Evaluation, Stabilization, and Transfer of Pregnant and Postpartum Patients Presenting to Emergency Departments Without Inpatient Obstetric Services

Document Type

Article

Publication Date

10-9-2025

Journal Title

Annals of emergency medicine

Abstract

More than 50% of rural critical access hospitals in the United States no longer provide inpatient obstetric services. As more hospitals close their hospital-based obstetric services, emergency physicians must still be ready to care for pregnant patients who present emergently for care. Ideally, this will include immediate medical screening examination, stabilization and transfer to a hospital with obstetric services. In other circumstances, it will result in the need to provide basic obstetric emergency care for conditions such as unanticipated delivery, postpartum hemorrhage, eclamptic seizure, and neonatal resuscitation.
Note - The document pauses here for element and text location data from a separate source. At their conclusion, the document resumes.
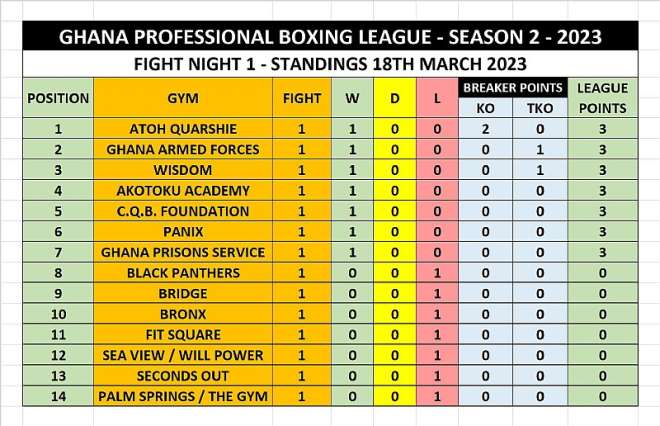The height and width of the screenshot is (426, 660).
Task: Select the POSITION column header
Action: pos(58,98)
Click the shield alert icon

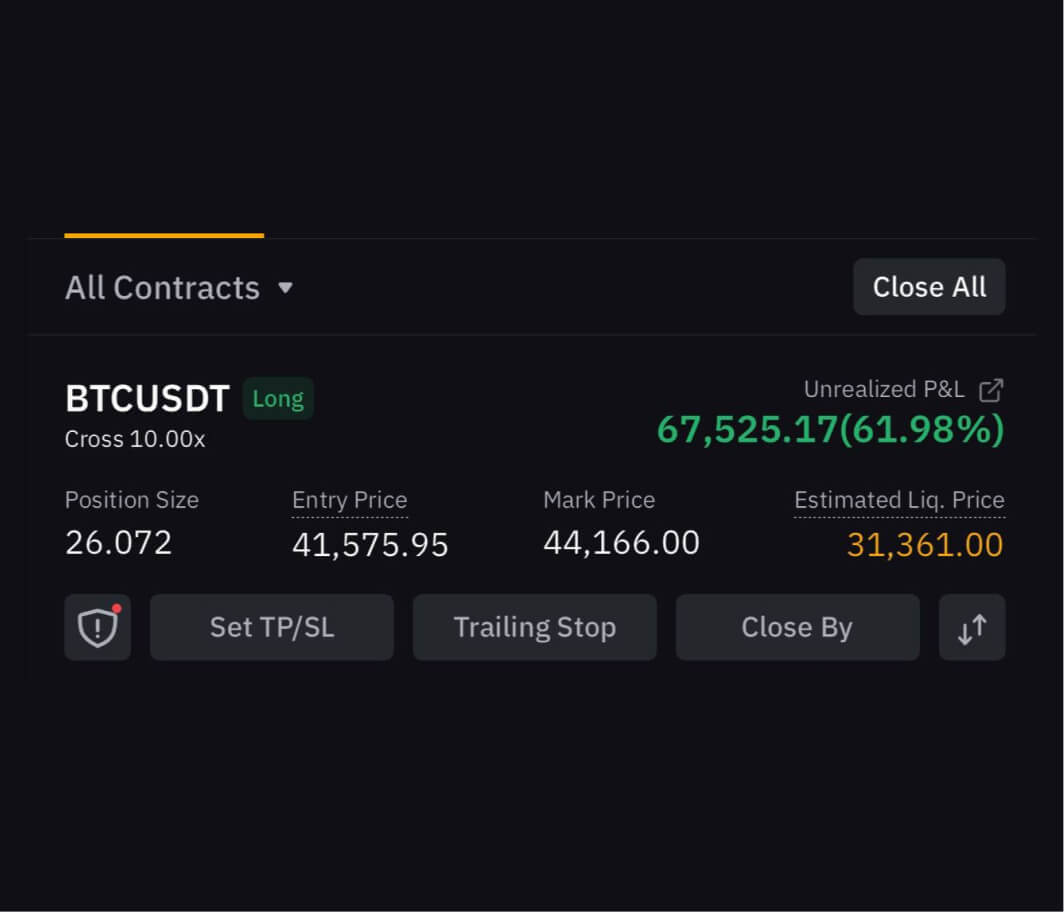click(x=97, y=627)
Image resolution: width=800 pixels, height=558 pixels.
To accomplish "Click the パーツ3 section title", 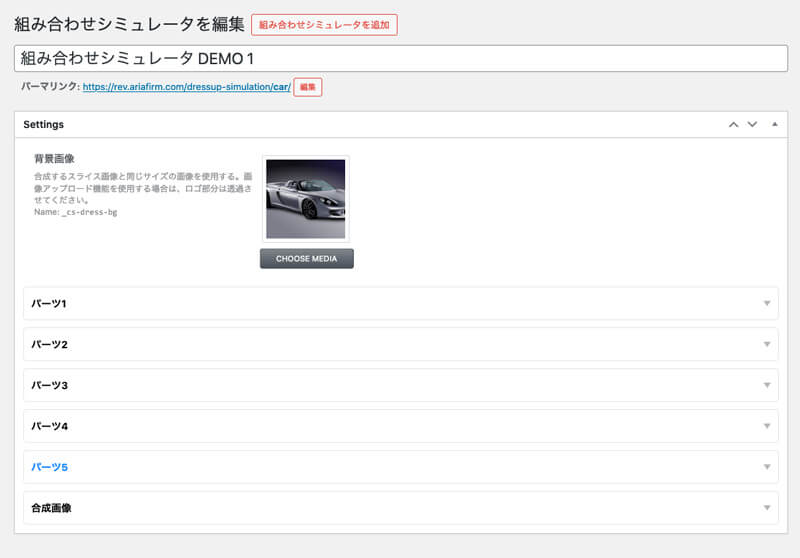I will pyautogui.click(x=49, y=385).
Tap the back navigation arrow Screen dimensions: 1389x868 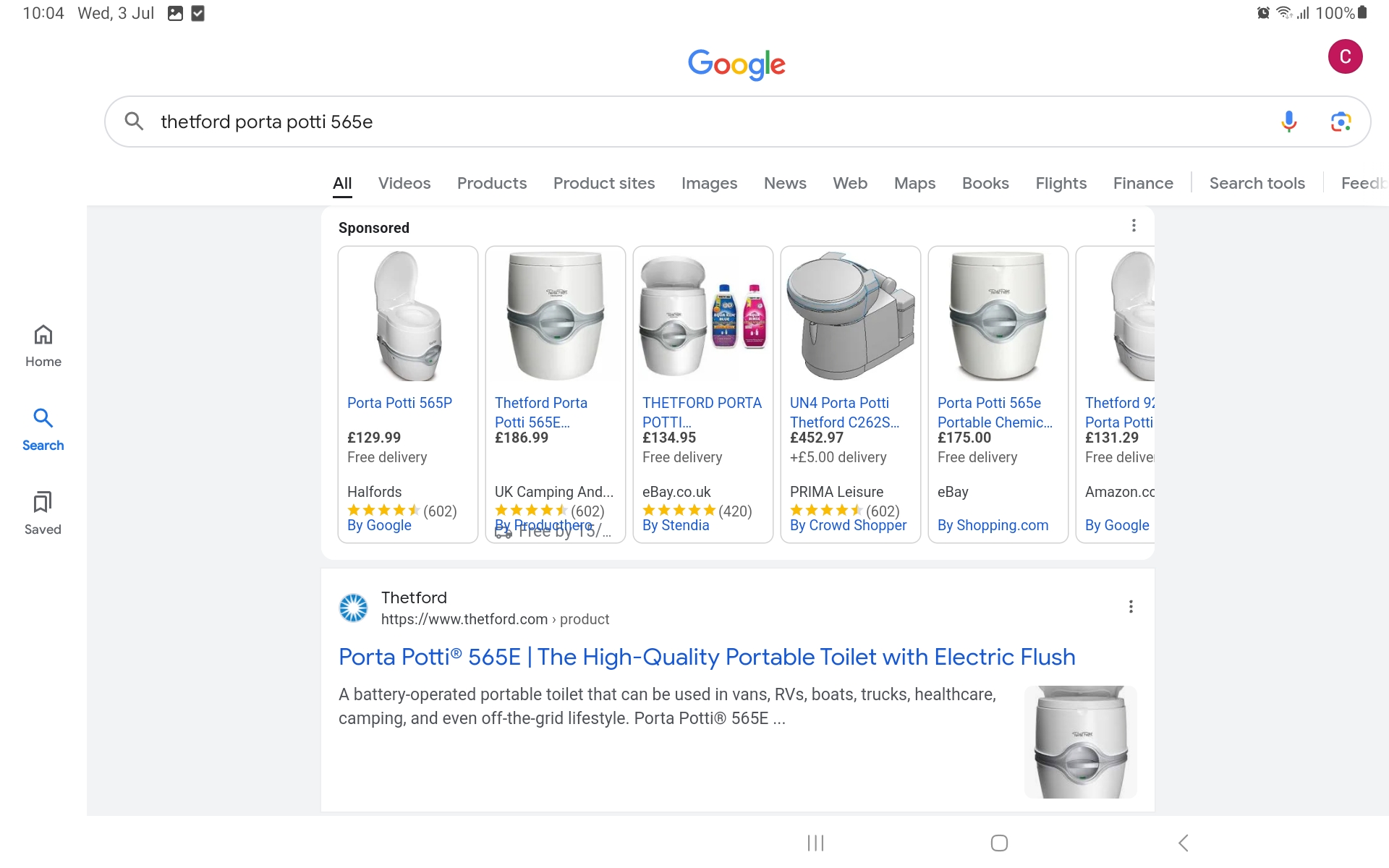click(x=1182, y=842)
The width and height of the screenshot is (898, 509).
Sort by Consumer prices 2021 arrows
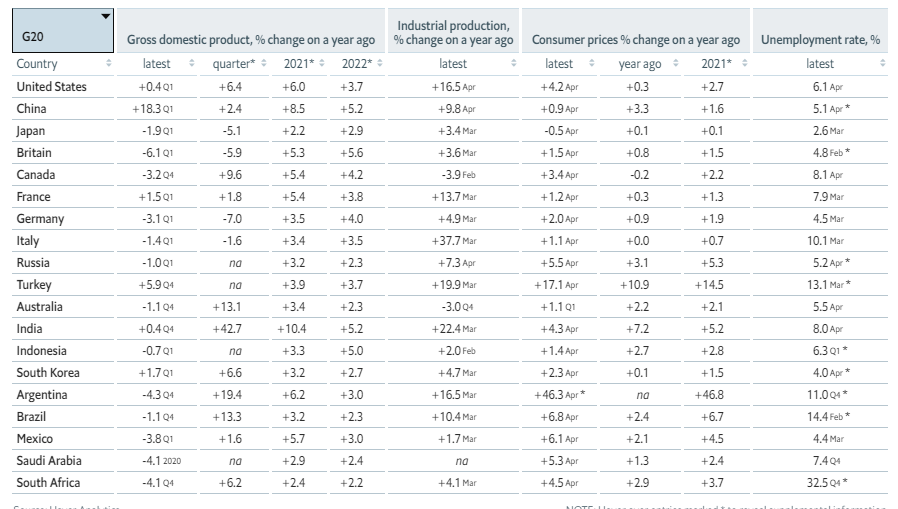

Emergency physicians working in hospitals without inpatient obstetric services need to have knowledge of both the closest obstetric unit they can transfer a full-term patient for obstetric triage and delivery, and where they can transfer a preterm patient at any gestational age. Level I Obstetrical Units (low-risk units) can typically accept patients with more than 37 weeks gestation. Regional maternal centers (Level III/Level IV) can typically accept any gestational age. It is critical for emergency physicians working in facilities without inpatient obstetrics to be familiar with both resources in their catchment area (eg, nearby low-risk and regional high-risk centers). This article examines the emergency physician's role in evaluation, stabilization, and transfer of pregnant and postpartum patients seeking emergency medical care at facilities without inpatient obstetric services.